What this task involves
Repeat only what appears from the line containing "Screen dimensions: 1568x780" through the last line of the listing below, exactly as written.
===== Recorded data =====
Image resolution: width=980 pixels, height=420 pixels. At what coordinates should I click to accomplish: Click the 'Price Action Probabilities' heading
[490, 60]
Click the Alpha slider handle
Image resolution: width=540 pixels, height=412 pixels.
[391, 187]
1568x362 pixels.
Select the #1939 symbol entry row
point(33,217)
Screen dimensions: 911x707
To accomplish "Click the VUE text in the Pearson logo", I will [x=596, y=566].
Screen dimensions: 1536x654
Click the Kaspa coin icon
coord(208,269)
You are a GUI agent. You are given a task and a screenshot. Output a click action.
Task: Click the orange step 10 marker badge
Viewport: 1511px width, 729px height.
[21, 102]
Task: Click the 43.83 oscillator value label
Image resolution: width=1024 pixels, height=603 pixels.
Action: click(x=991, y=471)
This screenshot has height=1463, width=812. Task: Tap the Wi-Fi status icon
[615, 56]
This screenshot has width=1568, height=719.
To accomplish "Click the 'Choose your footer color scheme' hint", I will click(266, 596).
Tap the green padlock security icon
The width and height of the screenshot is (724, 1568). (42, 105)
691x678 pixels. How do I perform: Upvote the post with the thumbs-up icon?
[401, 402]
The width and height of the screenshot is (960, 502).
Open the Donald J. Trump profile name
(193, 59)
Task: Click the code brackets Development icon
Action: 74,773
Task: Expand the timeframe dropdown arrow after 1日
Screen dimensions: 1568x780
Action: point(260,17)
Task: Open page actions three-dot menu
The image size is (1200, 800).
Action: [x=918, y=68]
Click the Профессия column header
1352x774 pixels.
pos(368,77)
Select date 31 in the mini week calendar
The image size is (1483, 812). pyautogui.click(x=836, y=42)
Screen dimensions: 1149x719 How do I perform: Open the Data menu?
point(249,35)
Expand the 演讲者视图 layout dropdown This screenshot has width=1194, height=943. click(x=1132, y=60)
=====
Written answer
Screen dimensions: 1568x780
Action: point(260,17)
Task: Open page actions three-dot menu
The image size is (1200, 800).
Action: [x=918, y=68]
Click the Профессия column header
1352x774 pixels.
pos(368,77)
Select date 31 in the mini week calendar
The image size is (1483, 812). pyautogui.click(x=836, y=42)
Screen dimensions: 1149x719 How do I perform: Open the Data menu?
point(249,35)
Expand the 演讲者视图 layout dropdown This screenshot has width=1194, height=943. click(x=1132, y=60)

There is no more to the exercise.